Stored records:
******************************

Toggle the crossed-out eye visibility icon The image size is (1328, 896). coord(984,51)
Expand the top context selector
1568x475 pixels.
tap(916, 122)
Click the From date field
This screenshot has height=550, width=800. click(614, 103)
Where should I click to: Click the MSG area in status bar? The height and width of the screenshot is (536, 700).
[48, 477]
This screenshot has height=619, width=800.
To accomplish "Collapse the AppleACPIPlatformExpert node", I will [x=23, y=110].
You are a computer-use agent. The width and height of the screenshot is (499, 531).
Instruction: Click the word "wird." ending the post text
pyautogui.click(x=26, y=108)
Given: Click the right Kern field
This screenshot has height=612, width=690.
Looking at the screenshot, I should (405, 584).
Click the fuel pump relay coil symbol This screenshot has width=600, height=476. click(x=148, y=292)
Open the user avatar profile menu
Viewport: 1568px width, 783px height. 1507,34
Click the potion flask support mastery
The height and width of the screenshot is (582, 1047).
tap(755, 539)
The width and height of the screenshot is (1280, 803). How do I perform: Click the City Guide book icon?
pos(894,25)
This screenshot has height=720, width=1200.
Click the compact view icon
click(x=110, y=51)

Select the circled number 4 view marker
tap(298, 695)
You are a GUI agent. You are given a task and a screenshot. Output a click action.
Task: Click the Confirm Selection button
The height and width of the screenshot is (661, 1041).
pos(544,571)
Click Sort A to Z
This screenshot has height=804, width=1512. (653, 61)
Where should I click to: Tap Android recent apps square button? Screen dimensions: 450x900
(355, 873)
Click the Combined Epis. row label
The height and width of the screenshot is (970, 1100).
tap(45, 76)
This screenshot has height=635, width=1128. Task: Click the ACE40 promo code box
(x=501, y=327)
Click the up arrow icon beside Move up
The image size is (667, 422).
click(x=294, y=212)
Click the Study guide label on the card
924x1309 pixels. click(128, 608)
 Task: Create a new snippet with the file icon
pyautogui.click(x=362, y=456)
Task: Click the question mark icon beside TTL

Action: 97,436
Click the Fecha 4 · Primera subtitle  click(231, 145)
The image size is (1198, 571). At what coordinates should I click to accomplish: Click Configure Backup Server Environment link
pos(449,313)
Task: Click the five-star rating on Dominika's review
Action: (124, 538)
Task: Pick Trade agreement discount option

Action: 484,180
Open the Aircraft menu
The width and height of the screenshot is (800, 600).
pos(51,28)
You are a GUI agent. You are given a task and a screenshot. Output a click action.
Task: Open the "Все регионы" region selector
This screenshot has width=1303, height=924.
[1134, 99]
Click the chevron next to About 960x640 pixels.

******************************

Task description:
The lines to copy run from the first line of the entries to the line containing "Given: Click the right Kern field"; copy them exactly and output nothing else.

Output of the task:
Toggle the crossed-out eye visibility icon The image size is (1328, 896). coord(984,51)
Expand the top context selector
1568x475 pixels.
tap(916, 122)
Click the From date field
This screenshot has height=550, width=800. click(614, 103)
Where should I click to: Click the MSG area in status bar? The height and width of the screenshot is (536, 700).
[48, 477]
This screenshot has height=619, width=800.
To accomplish "Collapse the AppleACPIPlatformExpert node", I will [x=23, y=110].
You are a computer-use agent. The width and height of the screenshot is (499, 531).
Instruction: Click the word "wird." ending the post text
pyautogui.click(x=26, y=108)
Given: Click the right Kern field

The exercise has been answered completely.